* Task to carry out: Reproduce verbatim the entries below, starting with the line that contains "Switch to the General tab" and continuing through the end of the entries, both ends included. Omit the pictures from your answer.
[start Task input]
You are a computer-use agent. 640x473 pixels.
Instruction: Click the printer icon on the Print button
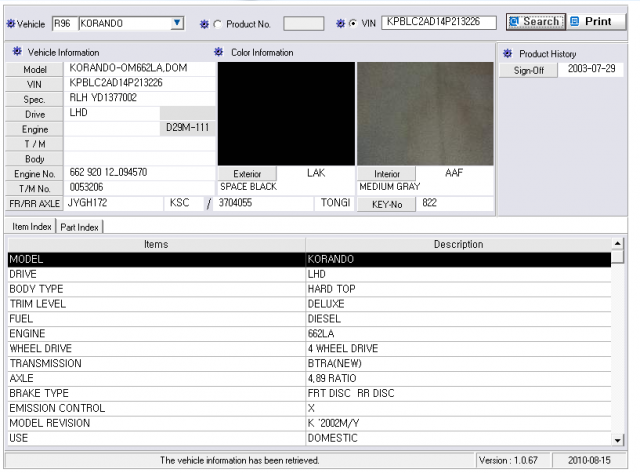(575, 21)
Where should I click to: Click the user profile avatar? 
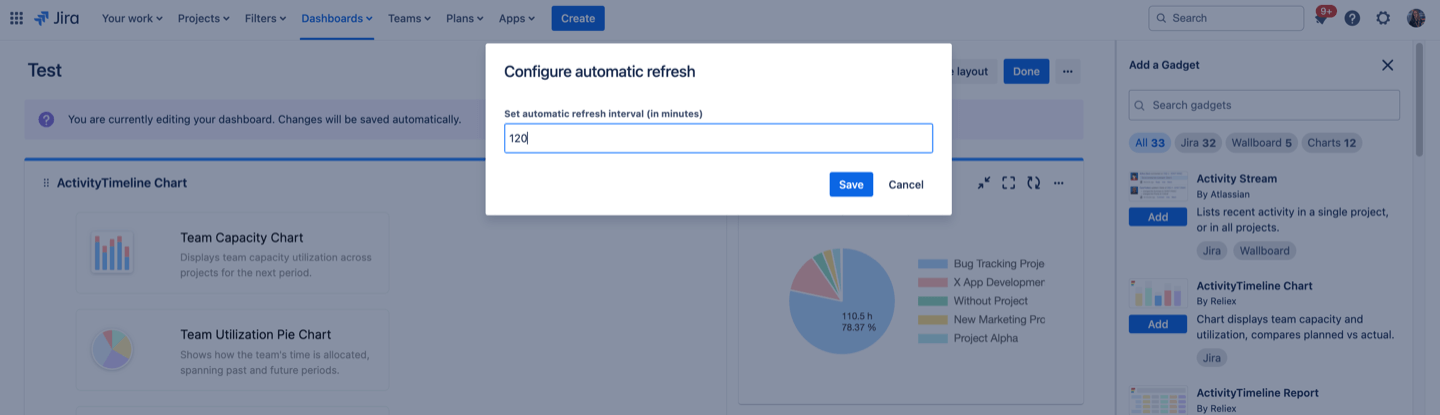[x=1415, y=18]
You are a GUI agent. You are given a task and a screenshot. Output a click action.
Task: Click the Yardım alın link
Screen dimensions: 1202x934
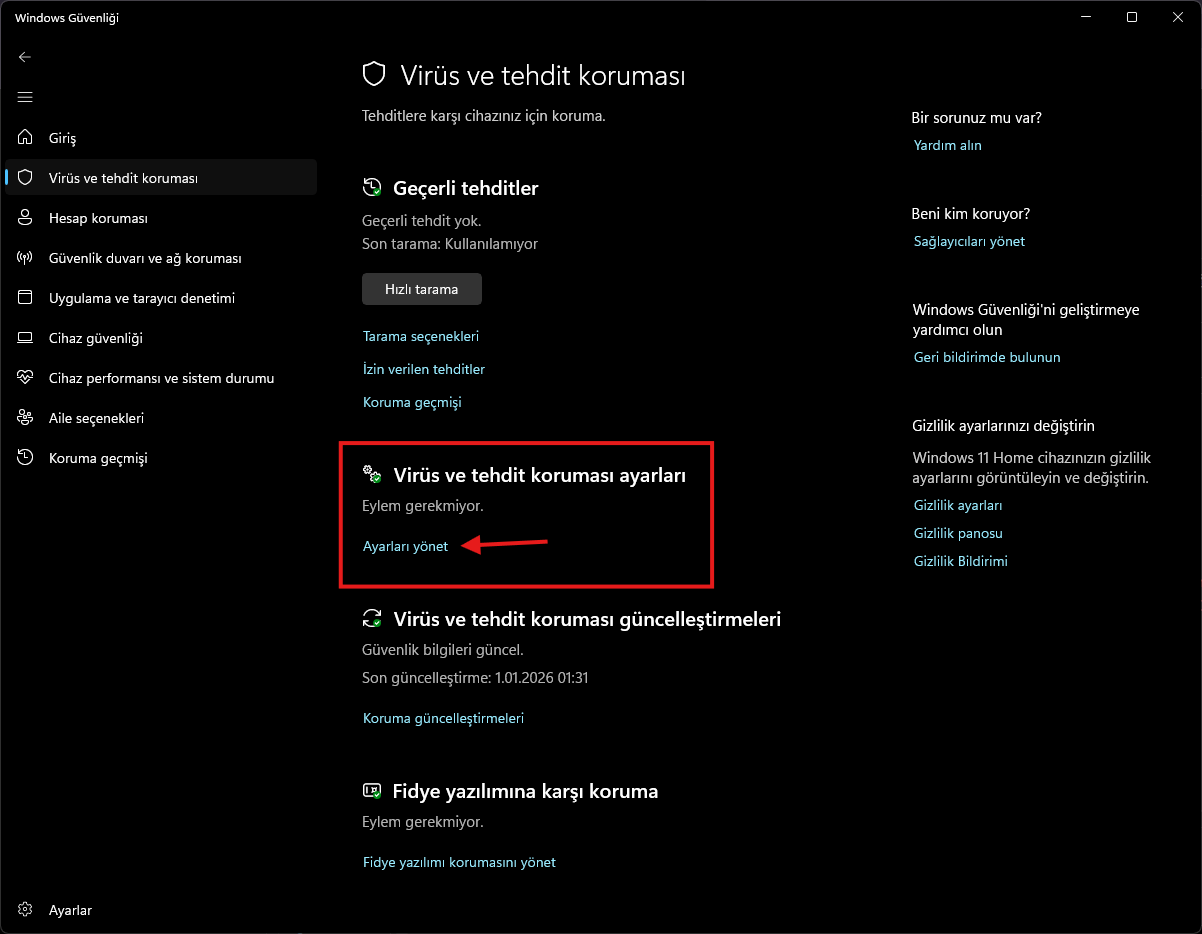(947, 145)
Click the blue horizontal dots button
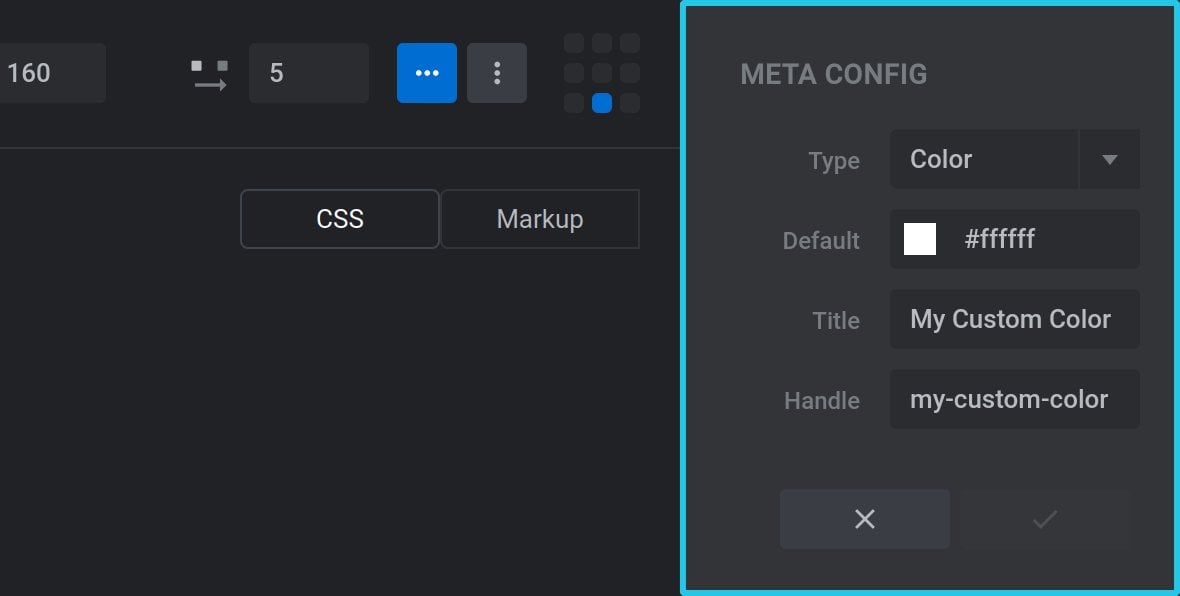This screenshot has height=596, width=1180. (x=427, y=73)
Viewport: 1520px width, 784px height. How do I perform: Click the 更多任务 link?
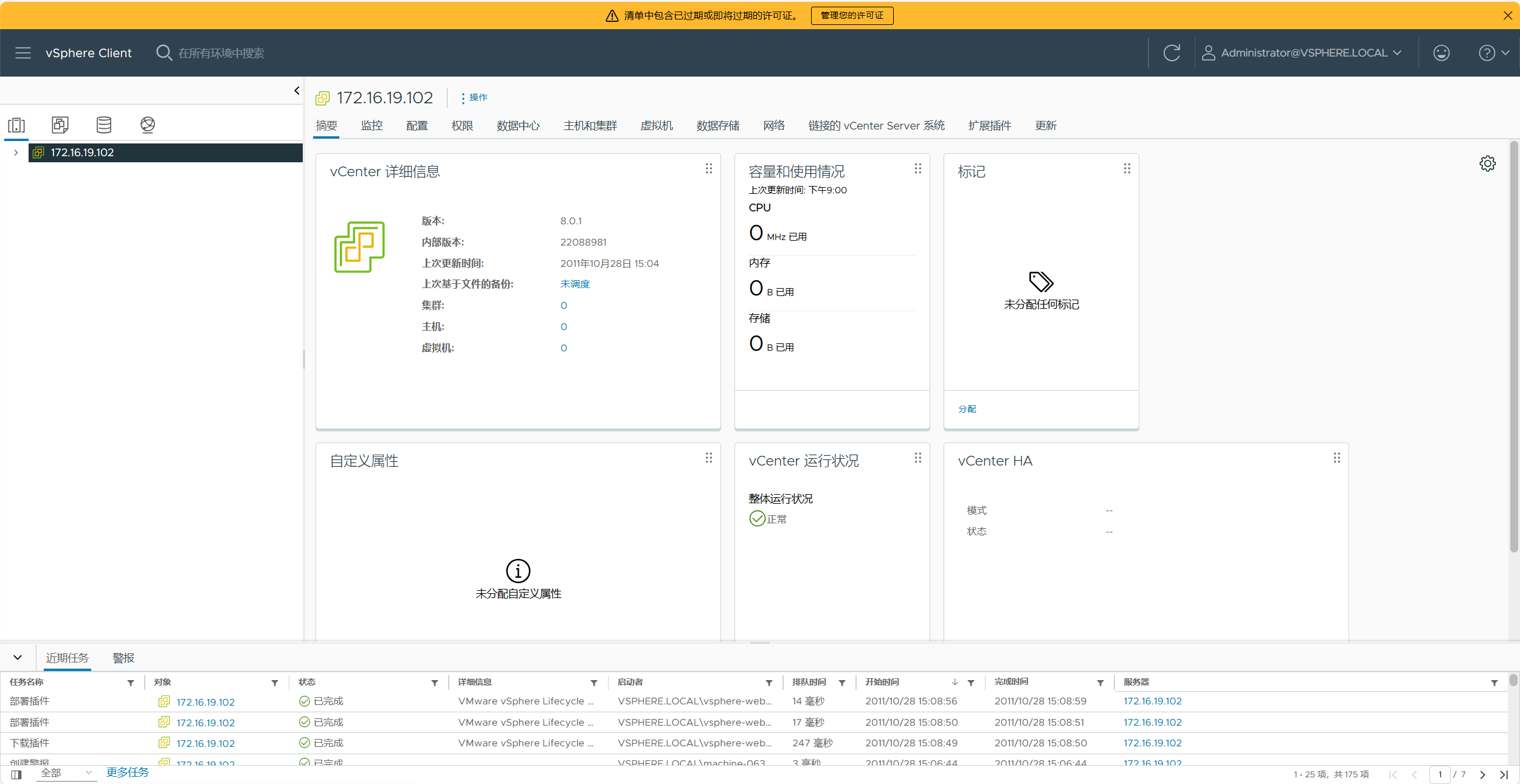(128, 772)
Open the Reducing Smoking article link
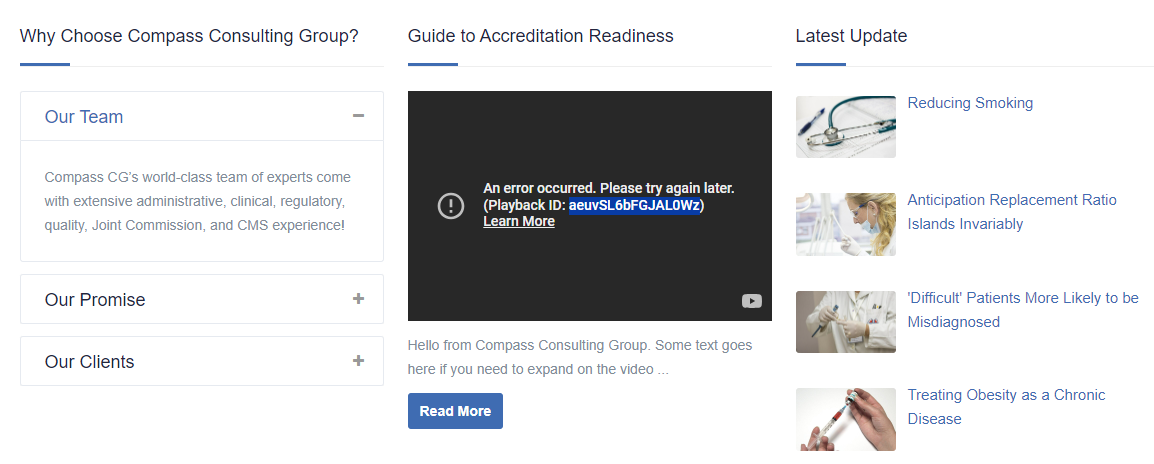Screen dimensions: 1154x464 [970, 103]
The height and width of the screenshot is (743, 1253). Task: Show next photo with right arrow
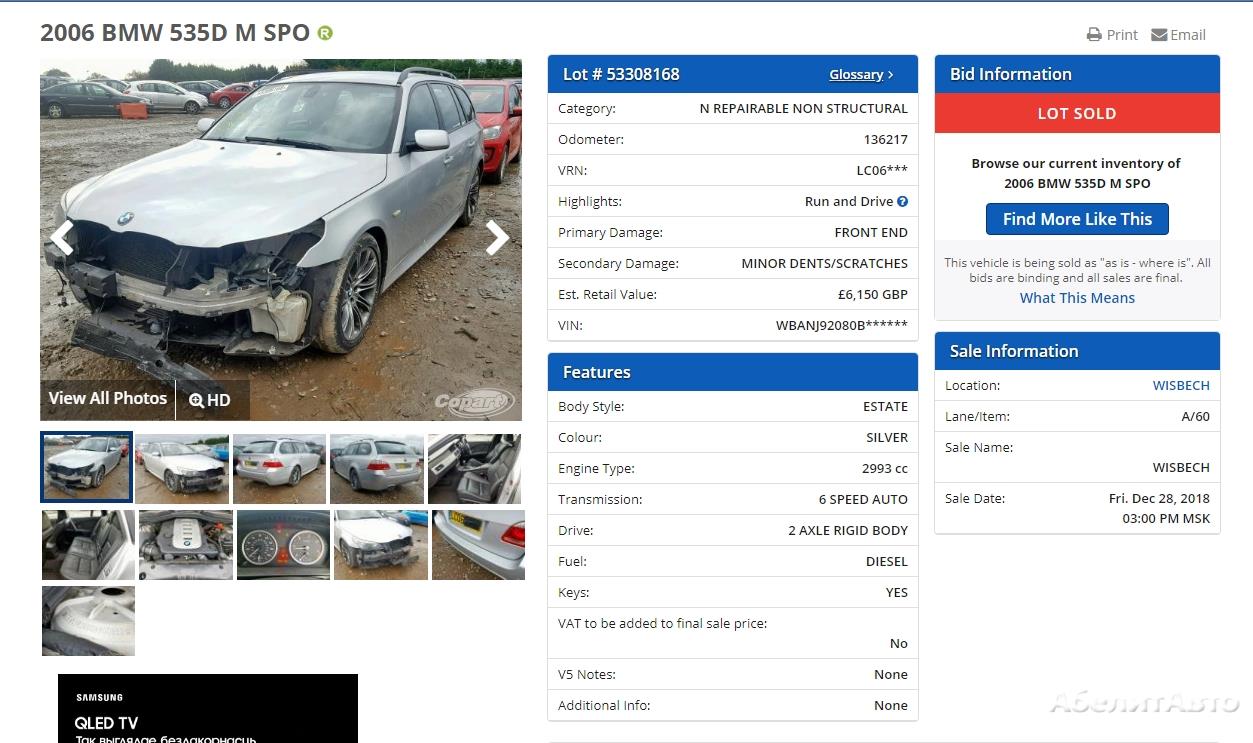[497, 238]
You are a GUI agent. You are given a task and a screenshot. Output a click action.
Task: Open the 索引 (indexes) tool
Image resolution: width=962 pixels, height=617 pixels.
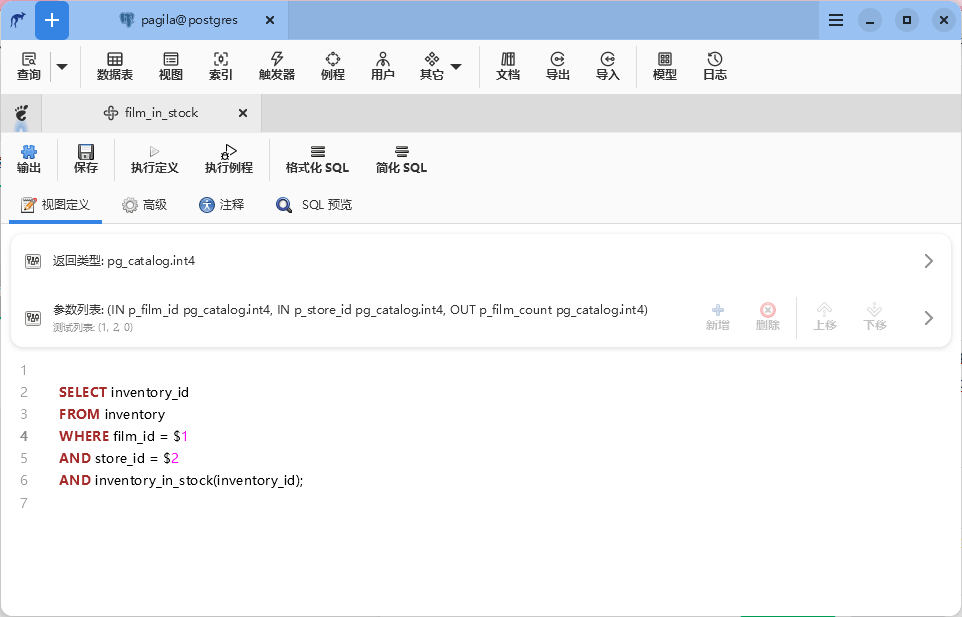pyautogui.click(x=221, y=66)
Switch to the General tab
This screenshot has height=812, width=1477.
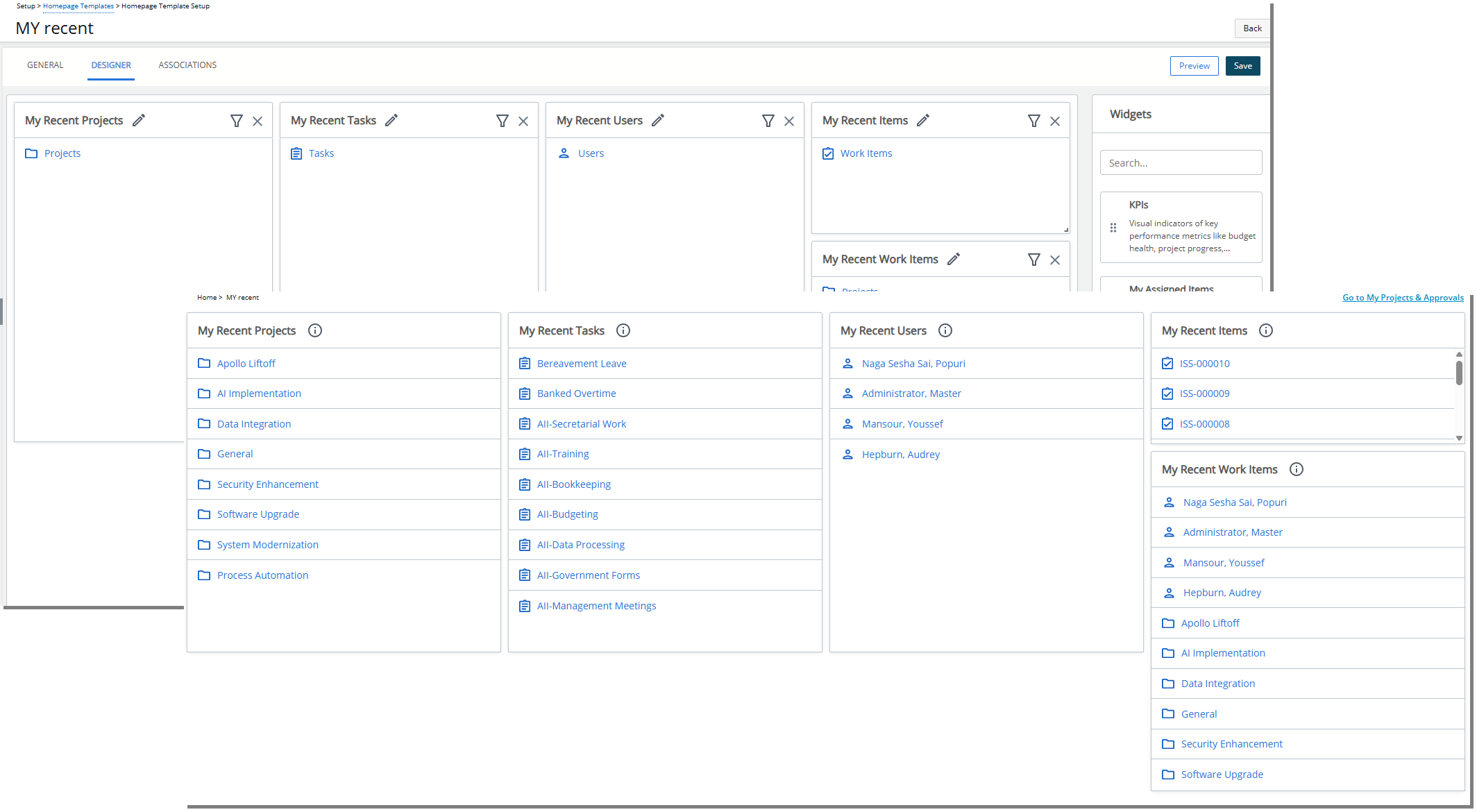45,65
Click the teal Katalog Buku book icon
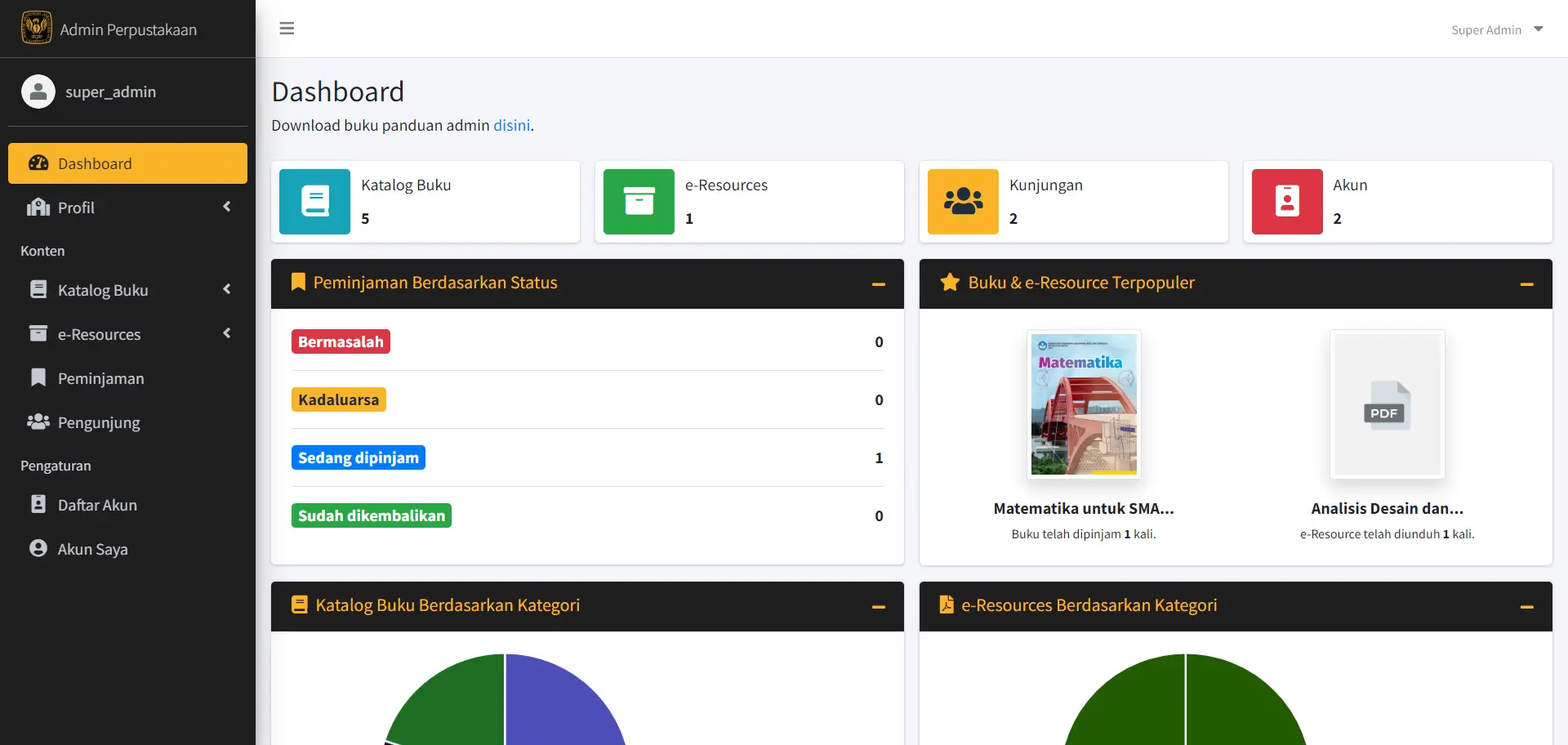This screenshot has width=1568, height=745. click(314, 202)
[end Task input]
* Response to the exercise:
Switch to the General tab
This screenshot has height=812, width=1477.
45,65
Click the teal Katalog Buku book icon
This screenshot has width=1568, height=745. click(314, 202)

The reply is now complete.